4PM Sunday, August 1, 2010: ada3 started.
# zfs list NAME USED AVAIL REFER MOUNTPOINT storage 3.91T 524G 1.75G /storage storage/Retored 3.11T 524G 38.4K /storage/Retored storage/bacula 815G 524G 3.21T /storage/bacula storage/pgsql 1.75G 524G 1.75G /storage/pgsql
You should notice that I have 525G available… That should
jump significantly once I’m done this process.
As of 7:15 Monday Morning, ada4 has been repartitioned and resilvered, and
ada5 is undergoing resilvering now. ETA: 1:15 PM.
Where’s the space?
It’s now 6:37 PM and the resilvering is complete. All vdevs are the same size.

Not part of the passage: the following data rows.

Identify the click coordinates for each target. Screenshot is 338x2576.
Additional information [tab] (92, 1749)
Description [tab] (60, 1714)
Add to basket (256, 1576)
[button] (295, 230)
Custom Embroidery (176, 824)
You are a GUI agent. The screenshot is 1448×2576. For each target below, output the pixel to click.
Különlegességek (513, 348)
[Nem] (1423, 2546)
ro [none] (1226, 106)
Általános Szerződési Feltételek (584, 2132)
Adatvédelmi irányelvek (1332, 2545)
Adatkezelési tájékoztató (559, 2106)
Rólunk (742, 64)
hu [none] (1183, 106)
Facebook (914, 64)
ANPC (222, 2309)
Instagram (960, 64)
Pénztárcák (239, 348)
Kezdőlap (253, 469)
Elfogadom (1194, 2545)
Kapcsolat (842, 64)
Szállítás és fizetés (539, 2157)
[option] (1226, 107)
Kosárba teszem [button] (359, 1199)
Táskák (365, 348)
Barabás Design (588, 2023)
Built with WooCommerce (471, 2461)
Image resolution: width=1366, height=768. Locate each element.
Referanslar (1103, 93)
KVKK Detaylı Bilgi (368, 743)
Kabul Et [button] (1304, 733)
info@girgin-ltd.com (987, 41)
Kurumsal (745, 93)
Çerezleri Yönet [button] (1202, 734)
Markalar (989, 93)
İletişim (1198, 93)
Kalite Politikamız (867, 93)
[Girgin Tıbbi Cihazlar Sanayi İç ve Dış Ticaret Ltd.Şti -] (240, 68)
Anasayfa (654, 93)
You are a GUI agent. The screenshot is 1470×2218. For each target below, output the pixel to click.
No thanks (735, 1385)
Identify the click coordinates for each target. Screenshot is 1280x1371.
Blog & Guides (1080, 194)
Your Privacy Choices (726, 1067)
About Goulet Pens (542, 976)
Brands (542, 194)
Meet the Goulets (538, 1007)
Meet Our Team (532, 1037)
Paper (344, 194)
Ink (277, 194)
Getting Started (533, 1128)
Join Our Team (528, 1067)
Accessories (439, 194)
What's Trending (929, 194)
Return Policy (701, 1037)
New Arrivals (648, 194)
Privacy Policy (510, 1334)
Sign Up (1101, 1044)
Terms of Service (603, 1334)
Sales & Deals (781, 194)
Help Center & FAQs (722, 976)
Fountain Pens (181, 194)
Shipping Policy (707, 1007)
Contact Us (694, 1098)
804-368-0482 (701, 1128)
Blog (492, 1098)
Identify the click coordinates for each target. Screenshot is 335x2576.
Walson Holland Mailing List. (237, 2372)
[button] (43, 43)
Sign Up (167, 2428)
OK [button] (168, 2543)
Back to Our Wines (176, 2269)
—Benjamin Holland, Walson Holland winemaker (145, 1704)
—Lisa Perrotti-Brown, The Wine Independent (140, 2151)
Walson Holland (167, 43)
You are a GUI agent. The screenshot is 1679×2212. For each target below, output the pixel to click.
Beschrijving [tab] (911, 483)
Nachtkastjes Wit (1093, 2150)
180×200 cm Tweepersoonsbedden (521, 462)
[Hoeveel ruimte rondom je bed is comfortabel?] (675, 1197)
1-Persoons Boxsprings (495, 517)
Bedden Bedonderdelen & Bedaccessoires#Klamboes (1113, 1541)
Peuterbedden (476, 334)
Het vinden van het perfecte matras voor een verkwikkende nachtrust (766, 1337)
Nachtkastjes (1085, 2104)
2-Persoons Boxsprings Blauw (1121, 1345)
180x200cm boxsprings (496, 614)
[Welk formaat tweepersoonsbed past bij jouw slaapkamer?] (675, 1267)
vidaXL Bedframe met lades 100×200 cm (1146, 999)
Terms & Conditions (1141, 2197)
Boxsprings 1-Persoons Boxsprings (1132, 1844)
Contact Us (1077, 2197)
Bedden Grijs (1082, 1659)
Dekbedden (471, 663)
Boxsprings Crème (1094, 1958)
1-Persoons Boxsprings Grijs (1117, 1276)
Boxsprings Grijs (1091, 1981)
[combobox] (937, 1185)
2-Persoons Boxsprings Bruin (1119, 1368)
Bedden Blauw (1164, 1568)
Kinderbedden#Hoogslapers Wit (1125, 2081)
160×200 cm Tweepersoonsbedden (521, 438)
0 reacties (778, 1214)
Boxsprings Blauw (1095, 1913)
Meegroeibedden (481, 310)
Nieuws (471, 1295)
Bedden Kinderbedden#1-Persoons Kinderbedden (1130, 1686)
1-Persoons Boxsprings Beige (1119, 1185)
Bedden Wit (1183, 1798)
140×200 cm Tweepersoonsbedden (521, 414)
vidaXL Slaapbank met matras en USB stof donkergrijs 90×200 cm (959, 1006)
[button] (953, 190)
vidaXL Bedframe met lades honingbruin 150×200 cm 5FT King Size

However, I have far less space than expected:
$ zfs list NAME USED AVAIL REFER MOUNTPOINT storage 3.92T 510G 1.75G /storage storage/Retored 3.11T 510G 38.4K /storage/Retored storage/bacula 829G 510G 3.23T /storage/bacula storage/pgsql 1.75G 510G 1.75G /storage/pgsql
I expected to have 8TB or so…
After talking to my friends on IRC, I found myself composing
an email.
Before I got any replies, Wyze mentioned import/export. So, I tried it:
# df -h Filesystem Size Used Avail Capacity Mounted on /dev/mirror/gm0s1a 989M 508M 402M 56% / devfs 1.0K 1.0K 0B 100% /dev /dev/mirror/gm0s1e 3.9G 500K 3.6G 0% /tmp /dev/mirror/gm0s1f 58G 4.6G 48G 9% /usr /dev/mirror/gm0s1d 3.9G 156M 3.4G 4% /var storage 512G 1.7G 510G 0% /storage storage/pgsql 512G 1.7G 510G 0% /storage/pgsql storage/bacula 3.7T 3.2T 510G 87% /storage/bacula storage/Retored 510G 39K 510G 0% /storage/Retored # zpool export storage # zpool import storage # df -h Filesystem Size Used Avail Capacity Mounted on /dev/mirror/gm0s1a 989M 508M 402M 56% / devfs 1.0K 1.0K 0B 100% /dev /dev/mirror/gm0s1e 3.9G 500K 3.6G 0% /tmp /dev/mirror/gm0s1f 58G 4.6G 48G 9% /usr /dev/mirror/gm0s1d 3.9G 156M 3.4G 4% /var storage 5.0T 1.7G 5.0T 0% /storage storage/Retored 5.0T 39K 5.0T 0% /storage/Retored storage/bacula 8.2T 3.2T 5.0T 39% /storage/bacula storage/pgsql 5.0T 1.7G 5.0T 0% /storage/pgsql
THERE! And:
$ zfs get used,available storage NAME PROPERTY VALUE SOURCE storage used 3.92T - storage available 4.96T -
For a total of 8.88TB. That’s good enough!
I’m told
that more recent versions of ZFS (>= 16) includes a new autoexpand property. If this
property is set on a given pool, the available space will be
made available automatically as soon as the last disk in a vdev is
replaced.
Any questions? Suggestions?
This right here is why you are my hero. I’ve been wanting ZFS since it came out but was both waiting for the code to mature and for prices to come down enough enough to make my raid5 array long obsolete. Who would have thunk it, me actually wanting/preferring software raid but the features are too hard to resist. 1.8 * 7 = Just over 12 TB, enough to make a grown geek cry.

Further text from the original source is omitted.